◆ **YOUR OBJECTIVE**
Rescale the items from the first line through the line containing "[x=744, y=34]", both included. Reproduce every line with the requests unchanged, but multiply each coordinate in the answers by 2 and round to whole numbers, halves up.

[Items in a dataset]
━━━━━━━━━━

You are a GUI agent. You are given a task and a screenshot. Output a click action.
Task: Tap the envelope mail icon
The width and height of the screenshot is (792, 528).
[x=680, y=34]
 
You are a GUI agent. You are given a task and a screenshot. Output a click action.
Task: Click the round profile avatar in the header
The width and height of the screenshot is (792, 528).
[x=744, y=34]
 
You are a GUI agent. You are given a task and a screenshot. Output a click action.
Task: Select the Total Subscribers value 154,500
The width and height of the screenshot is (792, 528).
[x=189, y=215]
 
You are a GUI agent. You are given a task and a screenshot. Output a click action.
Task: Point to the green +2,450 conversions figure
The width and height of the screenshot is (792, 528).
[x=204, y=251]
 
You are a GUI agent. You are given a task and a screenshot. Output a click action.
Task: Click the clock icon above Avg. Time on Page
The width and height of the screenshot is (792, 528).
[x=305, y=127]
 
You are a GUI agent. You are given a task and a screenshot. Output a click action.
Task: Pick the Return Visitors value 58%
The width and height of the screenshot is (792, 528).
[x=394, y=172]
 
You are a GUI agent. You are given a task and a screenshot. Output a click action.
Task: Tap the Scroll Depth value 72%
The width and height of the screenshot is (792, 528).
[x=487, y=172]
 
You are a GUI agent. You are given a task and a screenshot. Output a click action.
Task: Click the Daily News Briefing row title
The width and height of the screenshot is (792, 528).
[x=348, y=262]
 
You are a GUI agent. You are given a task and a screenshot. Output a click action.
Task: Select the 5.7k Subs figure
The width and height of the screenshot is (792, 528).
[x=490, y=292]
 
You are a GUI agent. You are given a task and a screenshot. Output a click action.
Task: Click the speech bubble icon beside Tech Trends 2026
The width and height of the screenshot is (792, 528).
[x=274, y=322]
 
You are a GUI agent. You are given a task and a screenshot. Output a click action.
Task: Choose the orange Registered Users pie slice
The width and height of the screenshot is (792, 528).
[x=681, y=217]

━━━━━━━━━━

◆ **OUTPUT FOR THIS EXERCISE**
You are a GUI agent. You are given a task and a screenshot. Output a click action.
Task: Tap the envelope mail icon
The width and height of the screenshot is (792, 528).
[x=1360, y=68]
 
You are a GUI agent. You are given a task and a screenshot. Output a click action.
Task: Click the round profile avatar in the header
The width and height of the screenshot is (792, 528).
[x=1488, y=68]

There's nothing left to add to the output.